A Toronto Star article published on June 10, 2022 revealed that the City of Toronto will be spending $1 million to contract a private security company to patrol the city’s parks this summer. The purpose of these patrols is to prevent encampments of homeless people from springing up as they did last summer.
Brad Ross, the city’s Chief Communications Officer, told CBC News in May 2022: “The static security allows us to keep a close eye on those parks that we know where encampments grew last year so that we don’t see a repeat of last summer […] We want to make sure that those individuals know that they have access to services before they set up an encampment.”
Ross is referring to last summer’s clearing of encampments at Trinity Bellwoods, Alexander and Lamport Stadium parks, in which city staff and police brutally attacked people living in the encampments and the community members who showed up to defend them.
The brutality of these events caused a public outcry and led to solidarity movements popping up around the city.
According to CBC News and The Canadian Press, the city has spent months compiling a file on the various encampments which sprang up over the course of the COVID-19 pandemic, as well as working on detailed files of their occupants. The information gathered includes information on behaviours, health information and photographs of the parks’ occupants. Speaking to CBC News, Sanctuary Toronto’s Pastor Doug Johnson Hatlem called the surveillance “dystopian”.
Johnson Hatlem also shared his concern that increased surveillance and clearing of encampments will only serve to push homeless communities further “underground” and keep them even more isolated, noting that this increased isolation could heighten risks associated with the ongoing overdose crisis.
This summer’s plan for private security patrols—especially its $1 million price tag—has been decried by activists, social service workers, community members and city councillors alike. In particular, Councillor Gord Perks (Ward 4, Parkdale—High Park) shared his concerns that the contracts were not properly approved by city council and were instead awarded in two separate $500,000 contracts by city staff.
Whether or not the city toed the line in terms of how they approved the plan, the real question is why they approved the expense.
In 2021, the city spent more than $2 million clearing encampments across the city—money that would have been much better spent on affordable housing programs. The city reported that the people evicted from the encampments were provided support to find housing or shelter, but by October 2021 only eight per cent had secured permanent housing.
Encampments are only the tip of the iceberg when it comes to homelessness. According to the most recent City of Toronto Street Needs Assessment (SNA) (April 2021), there are an estimated 7,347 people experiencing homlessness on any given night, including an estimated 742 who are sleeping outside (which includes encampments); the actual figures could be even higher, with some estimates placing the number of people sleeping outside each night closer to 1,500 and the total number without a home at 8,500 or more.
These numbers are not the result of a housing shortage: recent reports show that Toronto has 131,730 homes sitting empty, enough to house everyone currently homeless seventeen times over.
Those surveyed by the SNA identified the astronomical cost of rent in Toronto as the main barrier to securing permanent housing.
If the city really wanted to end homelessness, they would spend their money on building public and social housing, in addition to funding supportive housing, mental health and addiction programs. We need to immediately seize the thousands of unused homes to end the scandal of homelessness. Efforts such as security patrols, over-policing and mass evictions do nothing to solve the crisis, but instead push the issue out of sight.
Whether there are encampments in the city’s parks or not, people will still live and die on the streets while houses and condos sit empty.
The facts and figures of the homelessness crisis are those of the capitalist system in decay. Ultimately, capitalism will never resolve this crisis simply because it is not profitable to do so.

(Dataset entries)

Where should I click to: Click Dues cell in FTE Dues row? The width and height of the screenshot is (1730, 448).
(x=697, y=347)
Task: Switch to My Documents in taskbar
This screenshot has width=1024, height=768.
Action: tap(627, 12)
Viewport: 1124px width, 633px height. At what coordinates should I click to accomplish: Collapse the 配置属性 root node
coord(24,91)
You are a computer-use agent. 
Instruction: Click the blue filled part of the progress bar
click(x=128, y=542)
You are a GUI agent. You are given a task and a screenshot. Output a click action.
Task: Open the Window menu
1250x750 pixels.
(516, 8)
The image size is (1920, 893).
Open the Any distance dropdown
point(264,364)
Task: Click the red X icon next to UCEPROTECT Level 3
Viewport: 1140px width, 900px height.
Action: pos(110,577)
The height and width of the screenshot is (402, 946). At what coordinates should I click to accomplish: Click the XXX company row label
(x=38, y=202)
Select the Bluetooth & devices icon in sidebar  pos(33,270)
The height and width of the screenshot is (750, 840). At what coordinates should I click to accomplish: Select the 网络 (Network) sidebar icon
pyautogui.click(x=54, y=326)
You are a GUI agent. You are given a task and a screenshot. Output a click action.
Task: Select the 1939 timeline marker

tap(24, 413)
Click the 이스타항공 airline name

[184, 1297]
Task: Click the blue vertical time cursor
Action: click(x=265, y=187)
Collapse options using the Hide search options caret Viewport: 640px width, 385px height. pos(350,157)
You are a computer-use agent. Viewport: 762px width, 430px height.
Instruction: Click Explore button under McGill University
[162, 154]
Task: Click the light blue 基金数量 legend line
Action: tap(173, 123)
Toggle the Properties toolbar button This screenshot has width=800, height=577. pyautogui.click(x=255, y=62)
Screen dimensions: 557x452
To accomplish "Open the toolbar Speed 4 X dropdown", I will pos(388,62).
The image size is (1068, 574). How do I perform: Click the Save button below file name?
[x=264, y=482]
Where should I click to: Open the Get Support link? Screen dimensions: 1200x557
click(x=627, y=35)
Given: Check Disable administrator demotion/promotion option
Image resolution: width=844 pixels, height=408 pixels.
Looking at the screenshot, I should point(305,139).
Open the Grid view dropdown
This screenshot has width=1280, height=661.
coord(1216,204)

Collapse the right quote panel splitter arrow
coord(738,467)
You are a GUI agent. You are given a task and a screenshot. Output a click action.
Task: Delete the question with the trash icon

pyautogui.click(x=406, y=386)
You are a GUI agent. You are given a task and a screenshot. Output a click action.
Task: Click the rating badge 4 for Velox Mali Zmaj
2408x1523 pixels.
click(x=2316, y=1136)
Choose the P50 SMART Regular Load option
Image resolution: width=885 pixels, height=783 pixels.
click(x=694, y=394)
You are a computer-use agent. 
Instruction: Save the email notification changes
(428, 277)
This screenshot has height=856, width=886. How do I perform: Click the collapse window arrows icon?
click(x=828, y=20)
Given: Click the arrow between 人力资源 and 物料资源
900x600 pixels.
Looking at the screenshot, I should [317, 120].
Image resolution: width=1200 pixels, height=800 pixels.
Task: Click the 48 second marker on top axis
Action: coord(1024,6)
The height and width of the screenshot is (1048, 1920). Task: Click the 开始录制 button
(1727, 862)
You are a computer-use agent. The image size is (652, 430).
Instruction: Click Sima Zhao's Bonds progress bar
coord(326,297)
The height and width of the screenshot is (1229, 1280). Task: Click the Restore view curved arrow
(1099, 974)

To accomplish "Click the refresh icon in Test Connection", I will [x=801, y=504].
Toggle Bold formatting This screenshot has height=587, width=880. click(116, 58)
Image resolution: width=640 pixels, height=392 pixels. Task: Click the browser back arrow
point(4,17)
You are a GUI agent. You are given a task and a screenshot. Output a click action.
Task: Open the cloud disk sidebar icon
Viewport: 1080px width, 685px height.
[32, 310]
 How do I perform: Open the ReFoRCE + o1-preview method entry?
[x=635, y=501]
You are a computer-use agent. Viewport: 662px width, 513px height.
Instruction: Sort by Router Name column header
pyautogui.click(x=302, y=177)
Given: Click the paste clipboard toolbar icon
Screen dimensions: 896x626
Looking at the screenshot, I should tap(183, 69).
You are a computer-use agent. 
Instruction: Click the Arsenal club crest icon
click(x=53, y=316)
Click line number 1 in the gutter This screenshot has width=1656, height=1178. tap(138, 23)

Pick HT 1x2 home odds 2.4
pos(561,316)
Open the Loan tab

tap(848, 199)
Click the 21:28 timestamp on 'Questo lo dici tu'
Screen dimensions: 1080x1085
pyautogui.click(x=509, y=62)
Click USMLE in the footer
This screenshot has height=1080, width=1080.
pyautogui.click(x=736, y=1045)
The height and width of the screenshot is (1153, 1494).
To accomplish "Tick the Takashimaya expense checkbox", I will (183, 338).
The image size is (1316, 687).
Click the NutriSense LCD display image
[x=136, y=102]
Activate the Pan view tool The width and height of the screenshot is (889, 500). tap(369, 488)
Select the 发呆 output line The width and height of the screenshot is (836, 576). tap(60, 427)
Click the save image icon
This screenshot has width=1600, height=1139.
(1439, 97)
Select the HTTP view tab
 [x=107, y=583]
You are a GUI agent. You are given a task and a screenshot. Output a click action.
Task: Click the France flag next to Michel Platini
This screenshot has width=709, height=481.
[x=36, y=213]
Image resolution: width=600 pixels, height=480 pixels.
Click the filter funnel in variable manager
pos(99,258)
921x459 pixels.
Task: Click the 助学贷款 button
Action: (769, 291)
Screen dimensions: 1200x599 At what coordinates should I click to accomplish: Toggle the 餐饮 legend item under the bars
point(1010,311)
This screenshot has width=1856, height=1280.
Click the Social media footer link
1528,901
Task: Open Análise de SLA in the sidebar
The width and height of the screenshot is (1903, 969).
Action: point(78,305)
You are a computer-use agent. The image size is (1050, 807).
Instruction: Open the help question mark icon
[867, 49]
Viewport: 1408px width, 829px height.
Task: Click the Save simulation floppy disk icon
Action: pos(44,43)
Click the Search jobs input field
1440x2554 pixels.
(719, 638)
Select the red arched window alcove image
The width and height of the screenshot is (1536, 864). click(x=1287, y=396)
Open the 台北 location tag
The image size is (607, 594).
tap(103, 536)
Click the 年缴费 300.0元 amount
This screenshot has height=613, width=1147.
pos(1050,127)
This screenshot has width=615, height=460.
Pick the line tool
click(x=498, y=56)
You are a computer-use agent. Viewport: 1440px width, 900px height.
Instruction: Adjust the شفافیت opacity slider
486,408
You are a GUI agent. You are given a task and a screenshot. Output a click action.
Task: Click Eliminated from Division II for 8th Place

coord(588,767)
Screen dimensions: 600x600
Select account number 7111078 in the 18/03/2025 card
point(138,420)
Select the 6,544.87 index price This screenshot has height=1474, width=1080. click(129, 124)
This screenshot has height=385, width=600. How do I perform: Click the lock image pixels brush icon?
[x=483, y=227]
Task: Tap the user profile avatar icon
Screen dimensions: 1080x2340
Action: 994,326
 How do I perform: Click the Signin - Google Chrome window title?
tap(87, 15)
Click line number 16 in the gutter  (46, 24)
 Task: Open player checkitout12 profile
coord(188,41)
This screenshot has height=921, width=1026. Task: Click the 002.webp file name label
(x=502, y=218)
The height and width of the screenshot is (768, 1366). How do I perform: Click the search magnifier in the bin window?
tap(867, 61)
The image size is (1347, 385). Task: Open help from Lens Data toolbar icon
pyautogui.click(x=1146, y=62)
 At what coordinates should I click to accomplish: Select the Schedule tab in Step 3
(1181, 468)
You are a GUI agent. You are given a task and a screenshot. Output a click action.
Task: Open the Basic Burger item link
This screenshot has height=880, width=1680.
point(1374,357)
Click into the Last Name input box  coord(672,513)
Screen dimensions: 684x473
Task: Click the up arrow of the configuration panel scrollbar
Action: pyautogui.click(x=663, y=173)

> **Task**
Copy the stretch of the article on Toronto's park security patrols from "Johnson Hatlem also" through "ongoing overdose crisis.", replacing "overdose crisis" with "drug poisoning crisis". These entries were taken from a separate source.

> **Result of the exercise**
Johnson Hatlem also shared his concern that increased surveillance and clearing of encampments will only serve to push homeless communities further “underground” and keep them even more isolated, noting that this increased isolation could heighten risks associated with the ongoing drug poisoning crisis.